Largely due to a decade of often spectacular failure, I don’t really bother with any ‘New Year, New Me’ ideas.

“I panic if I have forgotten my headphones and have to walk for five minutes without music”

Cutting out drinking, eating out or any of the generally fun things, and eating only organic kale while doing squat thrusts may very well add years to my life, but I suspect they would be years spent telling people about the time I stopped drinking, ate kale and did squat thrusts, so I’m happy to give that a miss.

Nevertheless, January is a good time for trying stuff out, so rather than deprive myself of pleasure, I decided that I was going to deprive myself of my senses instead. All of them, actually. For an hour.

Based in Ancoats, Float Level is the only dedicated floatation centre in the North West. You lie in a pod half-filled with body temperature saltwater in complete darkness and silence. This removes nearly all external stimulus and leaves you all alone with just your brain for company and is said to aid deep relaxation.

Upon arrival, following a quick overview, you’re left in your soundproofed room to shower, pop some ear plugs in, then get in the pod and turn the light off from inside once you’re settled.

For the first fifteen minutes, there is music gently playing in the background – imagine an Enya instrumental – before it gradually fades out. It fades back in again five minutes before the end to let you know when time is up.

The pods themselves look like something from a film – a suspended animation chamber for a light years-long journey courageously traversing the outer realms of the universe in a desperate scramble for resources.

I definitely wasn’t pretending that’s what was happening, and I certainly didn’t give a cheeky ‘wink and the gun’ to a beautiful girl in the imaginary crowd there to tearfully see me off, before closing the pod with a dramatic sweep.

Once inside, the first thing you notice is how peculiar it feels to be effortlessly buoyant. You sort of bob around on the surface of the water like a Halloween apple and I spent the first five minutes or so trying to retain a position in the middle of the tank without fidgeting, drifting, then bumping into the side.

After I relaxed, I started to think that it’s initially hard to not try and force yourself to have an earth-shattering epiphany, and in doing so you can end up in a weird little mental cul-de-sac.

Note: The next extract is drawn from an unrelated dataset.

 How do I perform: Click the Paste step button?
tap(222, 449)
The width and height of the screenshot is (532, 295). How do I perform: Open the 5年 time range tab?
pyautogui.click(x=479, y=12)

I found that just focusing on my breathing allowed me to side step that issue and my mind drifted off on tangent after tangent, interspersed only by the odd drip of saltwater in my eye (for which there is a cleansing spray inside the pod). I was really surprised when the music came back on to say the hour was up.

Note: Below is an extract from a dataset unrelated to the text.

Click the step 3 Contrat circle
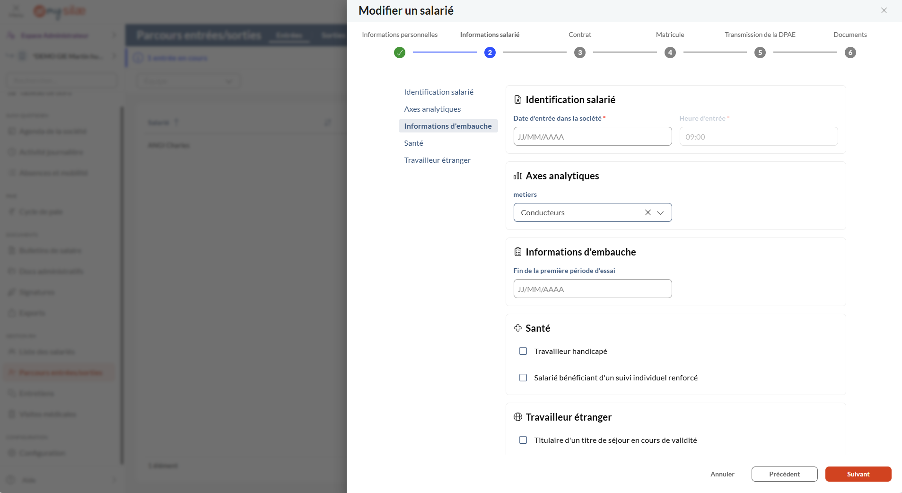The width and height of the screenshot is (902, 493). pyautogui.click(x=580, y=53)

To put this into context, my impatient stimulus-mollycoddled brain being what it is, I panic if I have forgotten my headphones and have to walk for five minutes without music, so if I were to lie down on the sofa in silence for an hour it would feel like a month. In the pod I was so away with having a good old, constructive word with myself and thinking bizarre thoughts that it passed in no time at all.

After you get out, there is a glass of icy lemon water waiting for you in a little relaxation area where I sat and chatted with another guy who had gone in the other pod at the same time and had a similar positively relaxing experience as I had for his first time doing it.

I recall pondering whether I had become a new age hipster, as I floated round in my futuristic saltwater meditation chamber, wondering what 18 year old me would have made of it. Thankfully, I remembered that 18 year old me was a complete prat who did nothing but relax, so who cares what he would think.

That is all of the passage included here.